Many of the reviewers’ objections focused on textbook coverage related to evolution. For example, one reviewer criticized a textbook for not including the inaccurate claims that “no transitional fossils have been discovered” and that the fossil record doesn’t necessarily support evolution. Another reviewer insisted that all of the textbooks include information on “creation science based on Biblical principles.”
But our examination of proposed editorial changes to those textbooks earlier this month found that publishers have resisted pressure to add those junk science arguments. We then sent the Texas Education Agency (TEA) a public information request for documents showing how reviewers have reacted to the refusal by publishers to weaken instruction on evolution.
We received those new documents on Friday. They show that reviewers have largely reversed course and are now giving 11 of the 14 textbooks a top rating. That number could change as the official review process moves to conclusion in the coming weeks. But it’s clear that after publishers resisted pressure from anti-evolution activists to dumb down their textbooks, reviewers raised their ratings of the textbooks anyway. That’s very good news because it shows that other reviewers on those teams — reviewers who aren’t anti-evolution activists — appear to be gaining the upper hand in internal debates over the textbooks.

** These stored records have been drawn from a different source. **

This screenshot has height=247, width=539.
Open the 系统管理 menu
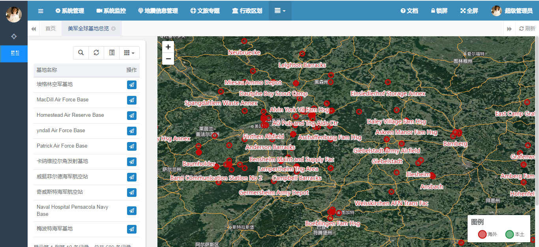[70, 11]
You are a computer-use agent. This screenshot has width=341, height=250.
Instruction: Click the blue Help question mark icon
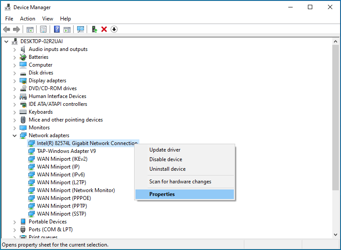pos(57,29)
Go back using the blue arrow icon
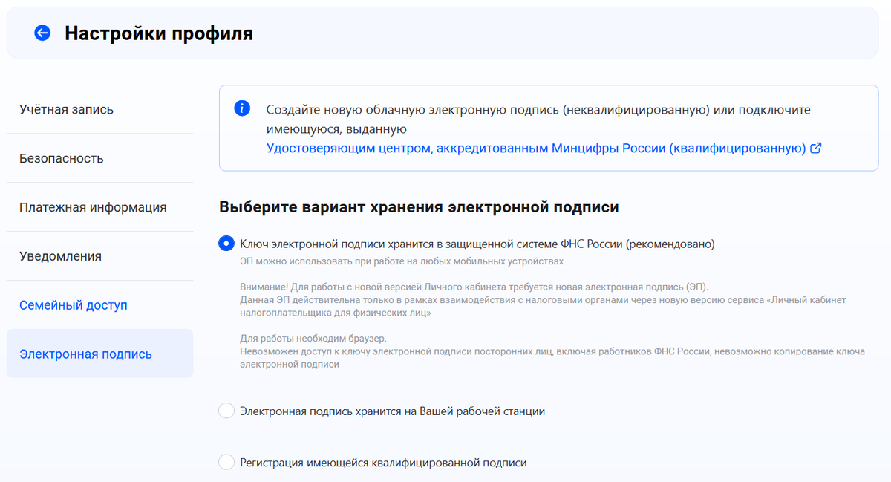The height and width of the screenshot is (482, 891). [x=42, y=33]
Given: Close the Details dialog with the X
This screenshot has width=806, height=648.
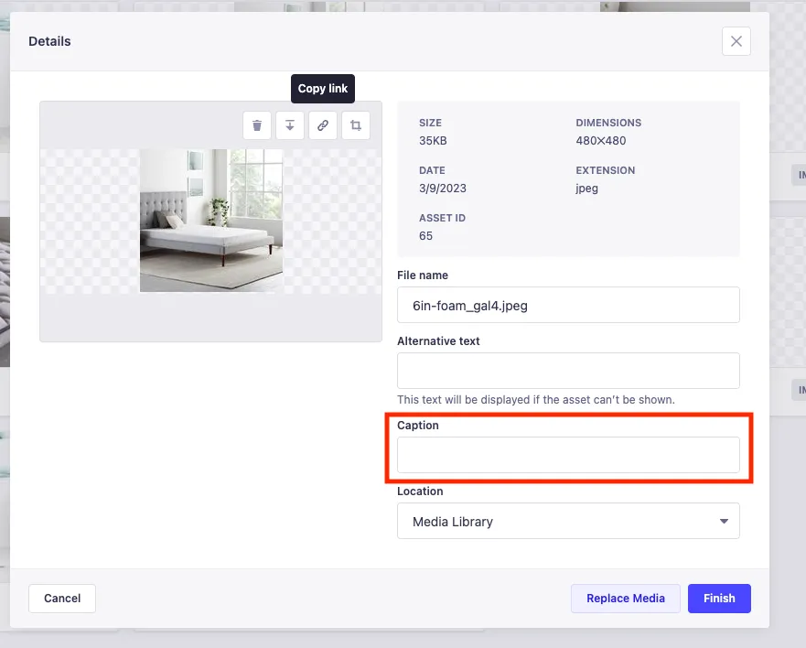Looking at the screenshot, I should pos(736,41).
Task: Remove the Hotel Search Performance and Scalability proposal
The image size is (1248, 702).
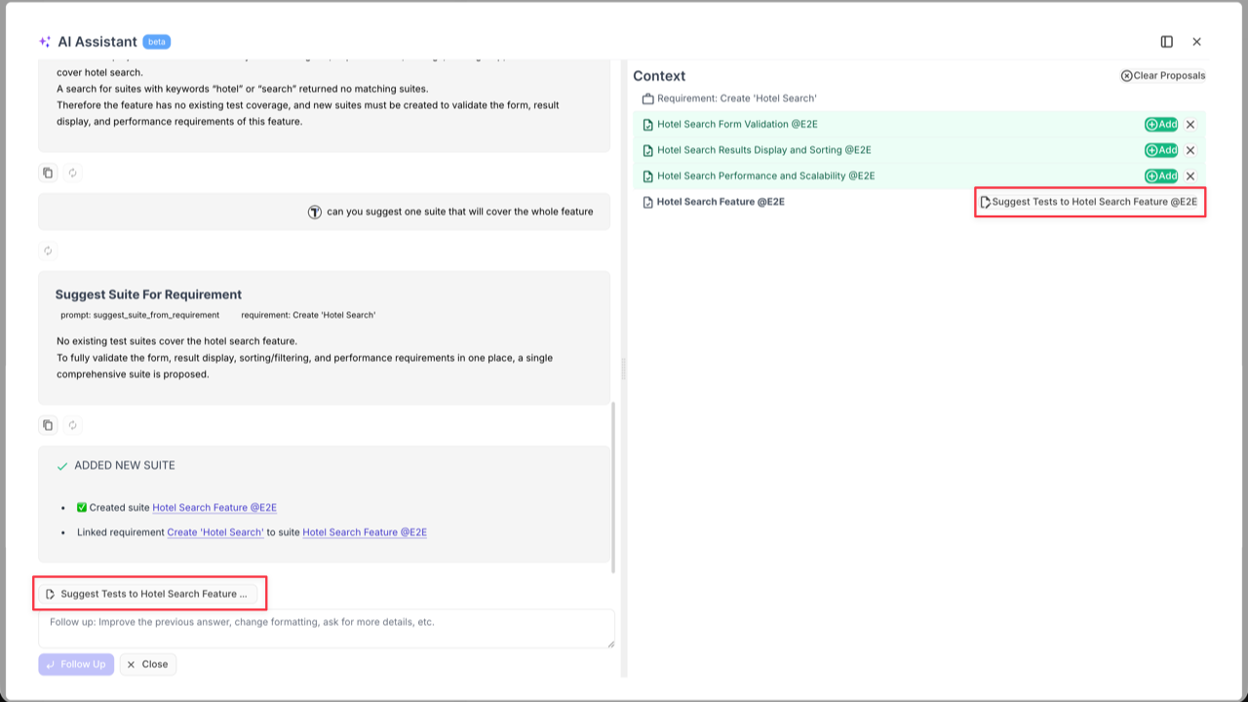Action: [1190, 176]
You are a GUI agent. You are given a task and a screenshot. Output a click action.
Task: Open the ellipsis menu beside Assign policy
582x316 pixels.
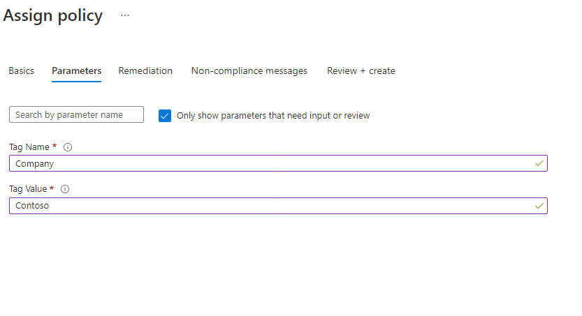tap(125, 15)
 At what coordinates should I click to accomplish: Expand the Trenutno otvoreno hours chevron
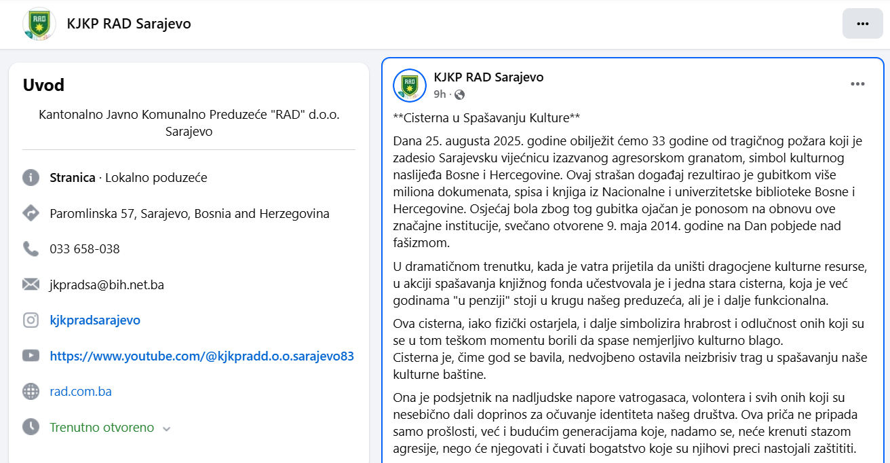coord(167,428)
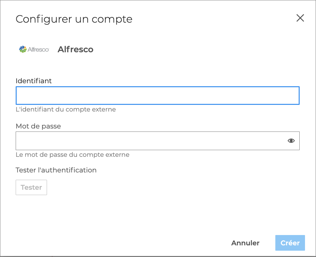Screen dimensions: 316x257
Task: Click the hint Le mot de passe du compte externe
Action: 72,155
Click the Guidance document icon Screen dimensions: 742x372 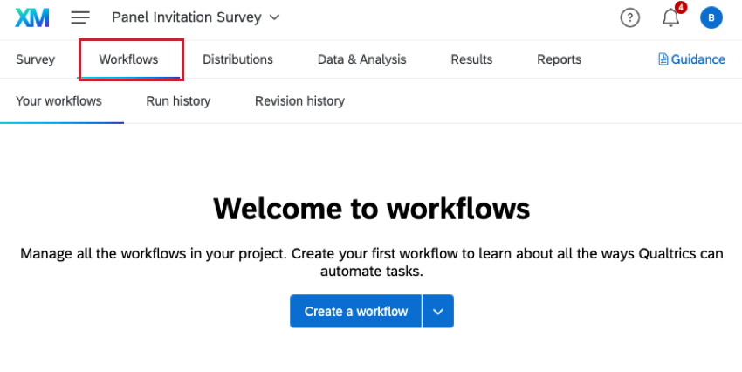click(663, 59)

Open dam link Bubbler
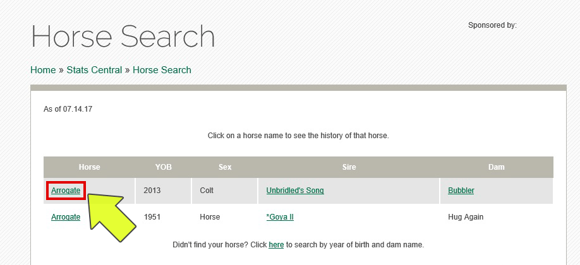point(461,190)
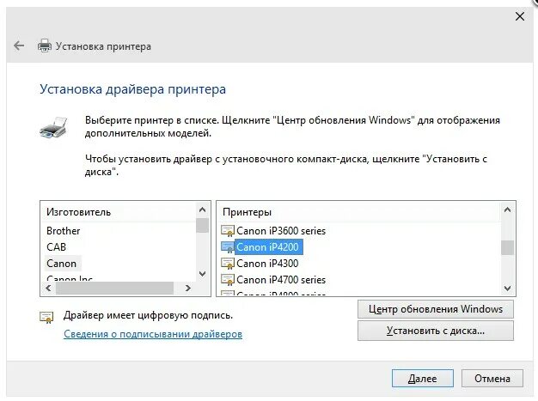Click the Canon iP3600 series driver icon
This screenshot has width=538, height=401.
[x=228, y=231]
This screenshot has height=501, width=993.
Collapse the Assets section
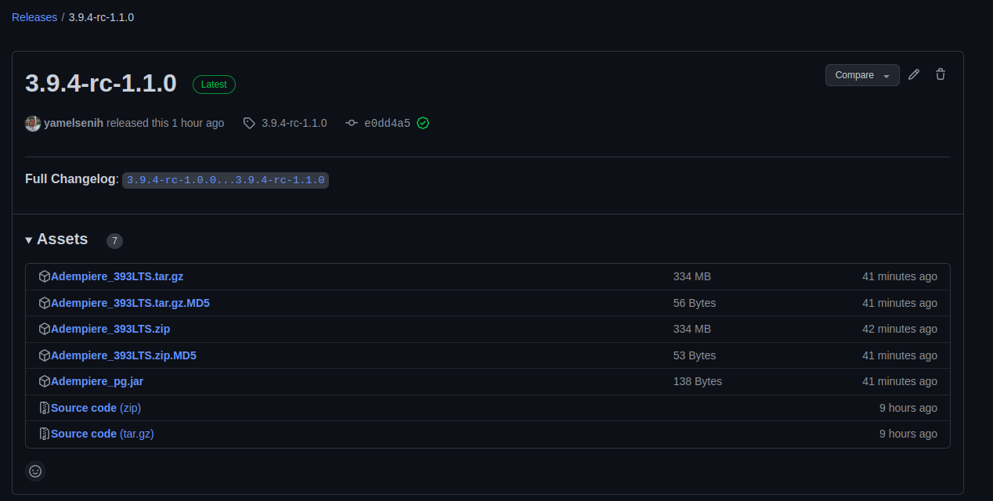28,240
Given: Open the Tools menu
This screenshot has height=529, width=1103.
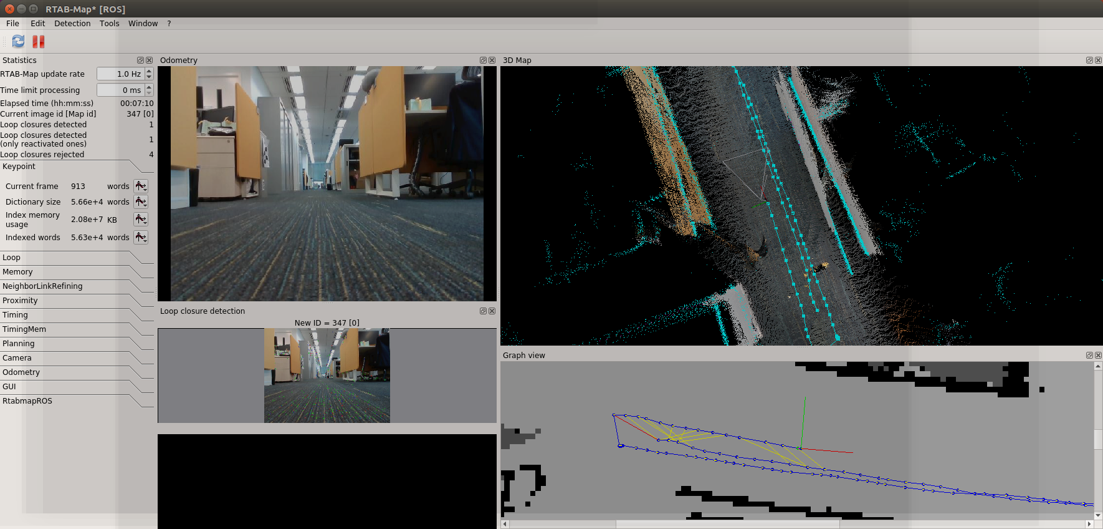Looking at the screenshot, I should pos(109,24).
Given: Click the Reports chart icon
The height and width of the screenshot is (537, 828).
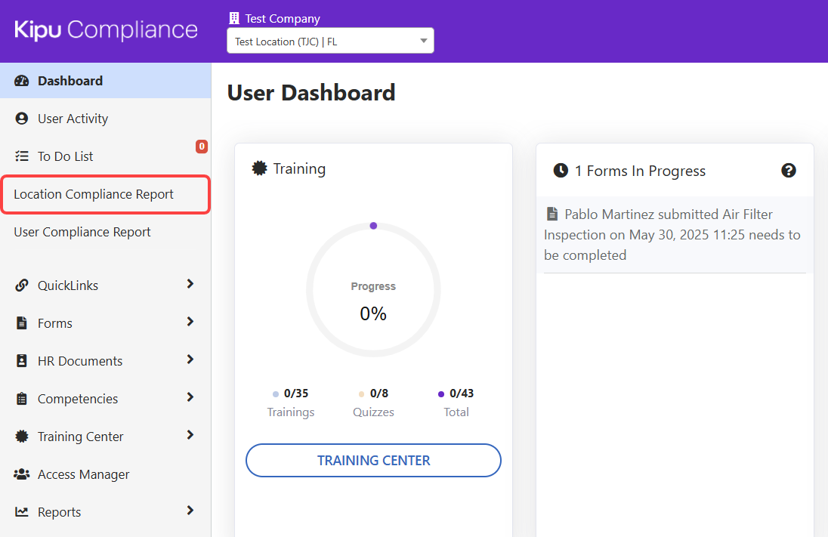Looking at the screenshot, I should click(22, 512).
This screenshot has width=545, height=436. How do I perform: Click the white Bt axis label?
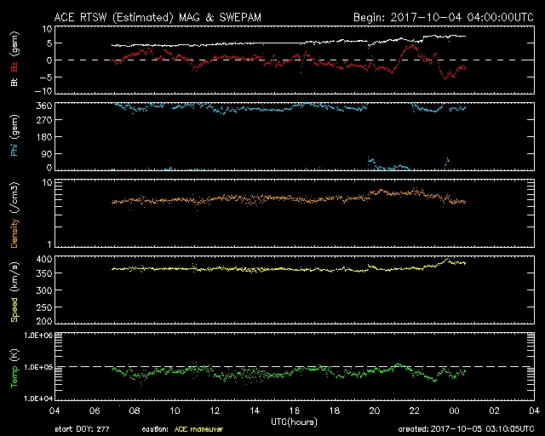click(15, 82)
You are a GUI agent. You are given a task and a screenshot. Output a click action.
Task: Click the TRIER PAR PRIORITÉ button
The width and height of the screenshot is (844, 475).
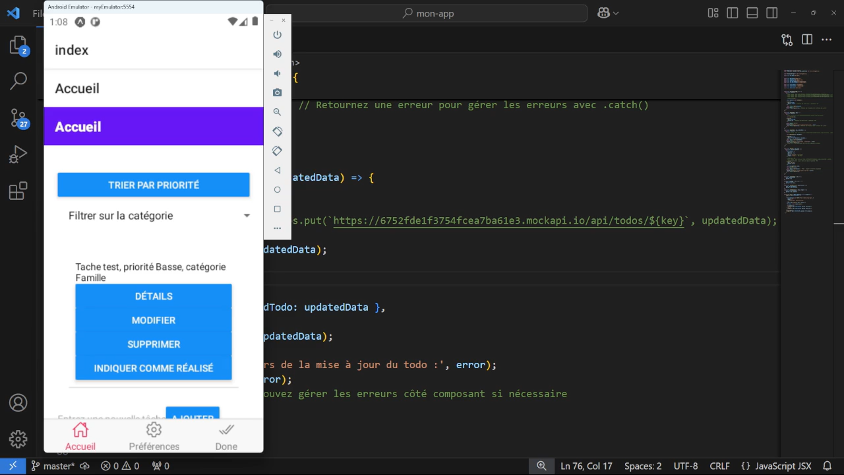tap(153, 185)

The updated review for the Pearson textbook — a market leader — might best illustrate this change. In August state reviewers noted numerous objections to the Pearson textbook’s coverage of evolution. Pearson’s authors and editors refused to water down their evolution sections, but the reviewers now give the textbook a top rating anyway.
Even so, at least one reviewer — likely Ide Trotter, a longtime standard bearer for the creationist movement in Texas — complains bitterly about the Pearson textbook in the updated official review document we got from TEA. For example, the reviewer claims that the textbook’s “STATEMENT THAT ‘Every scientific test has supported Darwin’s basic idea.’ IS ABSOLUTELY UNTRUE.” [Capitalization in the original.] The complaints include other arguments often promoted by anti-evolution activists, including the pseudo-distinction between “microevolution” and “macroevolution” and the claim that “natural selection only purifies but something else is required to create significant variants to be selected.” (An “intelligent designer,” perhaps? Need you ask?)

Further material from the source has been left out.